Nouvelle Cordée, la meilleure façon de marcher contre le chômage

Publié le 20 novembre 2019 par Corinne Manoury
Phillipe, 58 ans, peu bavard et renfermé, a retrouvé le sourire à l'Esiam et ne compte pas s'arrêter de travailler avant 62 ans. © Laurie Bignonnet

Pendant quatre ans, la documentariste Marie-Monique Robin a suivi l’expérimentation “Territoires zéro chômeur de longue durée” à Mauléon, dans les Deux-Sèvres. En donnant la parole à celles et ceux qui ont retrouvé du travail et leur joie de vivre. Un film enthousiasmant, à voir d’urgence.

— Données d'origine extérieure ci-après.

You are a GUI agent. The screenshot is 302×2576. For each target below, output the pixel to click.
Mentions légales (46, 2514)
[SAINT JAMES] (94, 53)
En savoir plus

C’est un feel-good movie. Pourtant, ce n’est pas une fiction mais une histoire bien réelle que nous raconte le documentaire Nouvelle Cordée, en salles ce mercredi 20 novembre. Celle de Pierrick, Sylvie, Sébastien, Anne, Philippe et Philippe, Magali et Claire…

Ils ont entre 36 et 58 ans et tou.te.s ont connu une longue période de chômage. Certains ont un handicap. Parfois hérité de leur vie professionnelle d’avant, comme pour Sébastien ou Sylvie. Parfois dû à un accident de voiture, comme Magali, la menuisière, restée dix ans sans toucher les machines pour couper et travailler le bois.

Ceux qu’on appelait « les cassos »

C’est aussi un accident de la route qui a laissé Pierrick veuf, avec deux petites filles à élever seul. L’obligeant à chercher un emploi à temps partiel. Anne, elle, a fait un burn-out. Tandis que Philippe, qui était venu à Mauléon pour se rapprocher de son fils, s’est retrouvé à survivre au RSA. « Sans permis de conduire, impossible de trouver du travail, dit-il. Il faudra qu’on m’explique comment on peut s’insérer avec 460 euros par mois. »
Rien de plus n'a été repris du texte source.